(DATA SUPPLIED begins)
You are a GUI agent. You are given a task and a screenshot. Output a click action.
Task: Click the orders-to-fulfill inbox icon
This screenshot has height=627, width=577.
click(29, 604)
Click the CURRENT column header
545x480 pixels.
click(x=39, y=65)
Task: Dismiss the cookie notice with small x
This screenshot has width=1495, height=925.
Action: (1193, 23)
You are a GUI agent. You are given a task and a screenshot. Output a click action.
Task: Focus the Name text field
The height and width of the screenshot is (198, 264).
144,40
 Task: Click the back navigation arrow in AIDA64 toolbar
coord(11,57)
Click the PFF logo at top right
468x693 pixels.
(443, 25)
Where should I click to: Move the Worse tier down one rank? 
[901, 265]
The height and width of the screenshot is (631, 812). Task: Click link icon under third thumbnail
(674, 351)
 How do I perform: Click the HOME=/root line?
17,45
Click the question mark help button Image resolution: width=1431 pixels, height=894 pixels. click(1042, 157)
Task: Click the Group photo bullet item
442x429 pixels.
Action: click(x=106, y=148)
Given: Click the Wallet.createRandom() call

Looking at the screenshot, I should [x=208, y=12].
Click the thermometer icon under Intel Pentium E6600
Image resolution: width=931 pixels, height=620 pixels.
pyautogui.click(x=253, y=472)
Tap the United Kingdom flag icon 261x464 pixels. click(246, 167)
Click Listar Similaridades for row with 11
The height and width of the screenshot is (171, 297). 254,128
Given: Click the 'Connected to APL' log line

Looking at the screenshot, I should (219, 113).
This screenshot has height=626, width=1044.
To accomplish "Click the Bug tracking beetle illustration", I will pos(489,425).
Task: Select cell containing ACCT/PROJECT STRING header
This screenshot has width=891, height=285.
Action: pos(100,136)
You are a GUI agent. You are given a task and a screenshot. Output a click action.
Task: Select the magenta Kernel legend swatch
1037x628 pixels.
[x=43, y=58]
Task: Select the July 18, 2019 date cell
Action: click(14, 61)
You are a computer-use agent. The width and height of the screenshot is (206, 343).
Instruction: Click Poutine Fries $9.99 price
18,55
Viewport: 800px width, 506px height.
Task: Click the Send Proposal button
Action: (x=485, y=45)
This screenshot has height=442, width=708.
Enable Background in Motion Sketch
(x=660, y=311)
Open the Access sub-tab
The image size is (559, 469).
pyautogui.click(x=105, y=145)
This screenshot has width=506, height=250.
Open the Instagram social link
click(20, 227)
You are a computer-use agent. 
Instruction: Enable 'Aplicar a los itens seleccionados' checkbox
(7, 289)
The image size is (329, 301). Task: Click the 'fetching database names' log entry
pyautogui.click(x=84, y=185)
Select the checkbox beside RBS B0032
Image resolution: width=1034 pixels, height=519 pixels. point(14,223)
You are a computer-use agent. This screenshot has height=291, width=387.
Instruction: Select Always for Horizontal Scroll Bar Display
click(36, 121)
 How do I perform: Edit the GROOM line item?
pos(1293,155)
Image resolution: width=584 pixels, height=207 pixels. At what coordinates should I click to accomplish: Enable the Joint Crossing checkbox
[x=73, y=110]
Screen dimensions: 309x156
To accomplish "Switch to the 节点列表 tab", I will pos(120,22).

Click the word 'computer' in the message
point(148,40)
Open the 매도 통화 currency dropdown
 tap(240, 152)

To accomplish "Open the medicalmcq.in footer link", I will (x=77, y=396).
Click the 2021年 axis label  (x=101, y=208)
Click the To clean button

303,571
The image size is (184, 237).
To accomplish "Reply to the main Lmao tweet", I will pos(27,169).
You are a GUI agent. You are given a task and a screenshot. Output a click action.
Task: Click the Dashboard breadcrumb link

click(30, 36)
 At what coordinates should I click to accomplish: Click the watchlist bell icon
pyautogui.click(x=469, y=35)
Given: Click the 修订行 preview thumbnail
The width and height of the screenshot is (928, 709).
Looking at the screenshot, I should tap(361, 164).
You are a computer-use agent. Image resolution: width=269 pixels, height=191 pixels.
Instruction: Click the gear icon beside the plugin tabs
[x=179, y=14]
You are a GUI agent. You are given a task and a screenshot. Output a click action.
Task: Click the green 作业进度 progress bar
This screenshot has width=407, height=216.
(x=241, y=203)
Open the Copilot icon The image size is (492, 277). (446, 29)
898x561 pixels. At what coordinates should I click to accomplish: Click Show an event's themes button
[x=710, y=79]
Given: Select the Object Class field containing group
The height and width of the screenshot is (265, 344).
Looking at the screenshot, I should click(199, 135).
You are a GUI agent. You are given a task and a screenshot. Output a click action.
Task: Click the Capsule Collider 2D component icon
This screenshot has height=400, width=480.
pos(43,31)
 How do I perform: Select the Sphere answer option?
(DATA SUPPLIED ends)
• [PROBLEM REQUIREMENTS] Using the data above, repeat exactly the lines that begin at the line with "This screenshot has height=626, width=1044." and end at the line with "You are a computer-use agent. The", both ends included.

• [TASK RESPONSE]
This screenshot has height=626, width=1044.
To accomplish "Click the Bug tracking beetle illustration", I will pos(489,425).
Task: Select cell containing ACCT/PROJECT STRING header
This screenshot has width=891, height=285.
Action: pos(100,136)
You are a GUI agent. You are given a task and a screenshot. Output a click action.
Task: Select the magenta Kernel legend swatch
1037x628 pixels.
[x=43, y=58]
Task: Select the July 18, 2019 date cell
Action: click(14, 61)
You are a computer-use agent. The width and height of the screenshot is (206, 343).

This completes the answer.